In Petit v. The Department of Education of the City of New York, No. 155523/16, 9984, 2019 WL 5791619 (N.Y.A.D. 1 Dept., Nov. 07, 2019), the court held that plaintiff stated claims of employment discrimination, hostile work environment, and retaliation under the New York State and City Human Rights Laws. Specifically, the court reversed a lower court Order granting defendant’s motion to dismiss and denying plaintiff’s motion for leave to amend their complaint.
The court summarized the facts as follows:
Plaintiff, a 55–year–old black male from Haiti, who alleges that he studied voodoo, but does not practice it, asserts that he was discriminated against by the principal of the school, Marina Vinitskaya (a Caucasian woman), due to his Haitian origin and her belief that he is a voodoo priest. Since his hiring in 2010, plaintiff had no performance issues until Vinitskaya became the school’s principal in the 2008–2009 school year. He asserts that Principal Vinitskaya then began creating a hostile work environment, by targeting him due to his Haitian origin. Plaintiff asserts that Principal Vinitskaya falsely accused him of misconduct, subjecting him to an Office of Special Investigations investigation, during which Vinitskaya falsely accused plaintiff of being a voodoo priest.
Plaintiff also asserts that Principal Vinitskaya assigned him to an unsanitary basement office upon his return to Tilden Educational Campus from a temporary administrative office assignment. Plaintiff asserts that Principal Vinitskaya did this maliciously in disregard of his seniority even though there were other available offices. Reportedly, both plaintiff and his union submitted administrative complaints to no avail. Ultimately, Principal Vinitskaya demoted plaintiff to the position of temporary substitute, assigned on a weekly basis to different schools.
Applying the law to the facts- and crediting plaintiff’s allegations for the purpose of this pre-answer, pre-discovery motion to dismiss – the court held that “the complaint states a causes of action for discrimination, retaliation and hostile work environment” under state and city law, noting that plaintiff’s “allegations are sufficient to give defendant DOE ‘fair notice’ of the nature of plaintiff’s claims and their grounds” and that “”[f]air notice is all that is required to survive at the pleading stage.”

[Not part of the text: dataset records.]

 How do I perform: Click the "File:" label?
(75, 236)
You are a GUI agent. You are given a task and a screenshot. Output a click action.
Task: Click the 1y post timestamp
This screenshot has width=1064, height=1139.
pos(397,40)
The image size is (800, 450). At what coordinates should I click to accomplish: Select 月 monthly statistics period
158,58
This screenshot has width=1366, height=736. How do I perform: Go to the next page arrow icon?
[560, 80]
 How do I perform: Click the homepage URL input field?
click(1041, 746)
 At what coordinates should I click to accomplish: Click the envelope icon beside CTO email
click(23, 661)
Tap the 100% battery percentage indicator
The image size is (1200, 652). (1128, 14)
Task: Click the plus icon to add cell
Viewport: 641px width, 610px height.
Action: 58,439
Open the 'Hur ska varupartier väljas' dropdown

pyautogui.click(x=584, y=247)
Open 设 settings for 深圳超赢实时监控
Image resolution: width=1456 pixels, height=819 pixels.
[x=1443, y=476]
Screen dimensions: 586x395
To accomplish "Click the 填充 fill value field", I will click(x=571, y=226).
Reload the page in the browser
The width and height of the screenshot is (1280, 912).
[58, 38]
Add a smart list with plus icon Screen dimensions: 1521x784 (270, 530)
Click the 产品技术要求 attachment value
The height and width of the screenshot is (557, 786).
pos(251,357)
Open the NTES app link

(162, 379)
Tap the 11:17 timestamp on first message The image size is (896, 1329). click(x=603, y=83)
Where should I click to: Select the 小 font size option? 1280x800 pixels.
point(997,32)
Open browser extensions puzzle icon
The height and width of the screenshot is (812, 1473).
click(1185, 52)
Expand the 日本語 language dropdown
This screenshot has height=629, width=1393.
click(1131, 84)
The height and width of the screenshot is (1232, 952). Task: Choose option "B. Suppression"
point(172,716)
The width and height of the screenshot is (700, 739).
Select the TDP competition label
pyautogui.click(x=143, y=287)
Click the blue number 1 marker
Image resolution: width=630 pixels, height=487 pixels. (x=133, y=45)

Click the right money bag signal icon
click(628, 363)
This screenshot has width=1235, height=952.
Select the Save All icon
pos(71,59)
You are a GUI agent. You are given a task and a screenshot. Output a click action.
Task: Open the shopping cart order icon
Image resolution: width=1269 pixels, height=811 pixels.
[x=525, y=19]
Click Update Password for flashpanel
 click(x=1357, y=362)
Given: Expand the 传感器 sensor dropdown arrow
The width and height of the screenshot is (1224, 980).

The court also held that acts by the principal that occurred more than one year prior to the commencement of the action could be considered, since it could not be said that these acts “were not part of a single continuing pattern of unlawful conduct extending into the one-year period immediately preceding the filing of the complaint.” Plaintiff was, held the court, “not precluded from using the prior acts as background evidence in support of a timely claim.”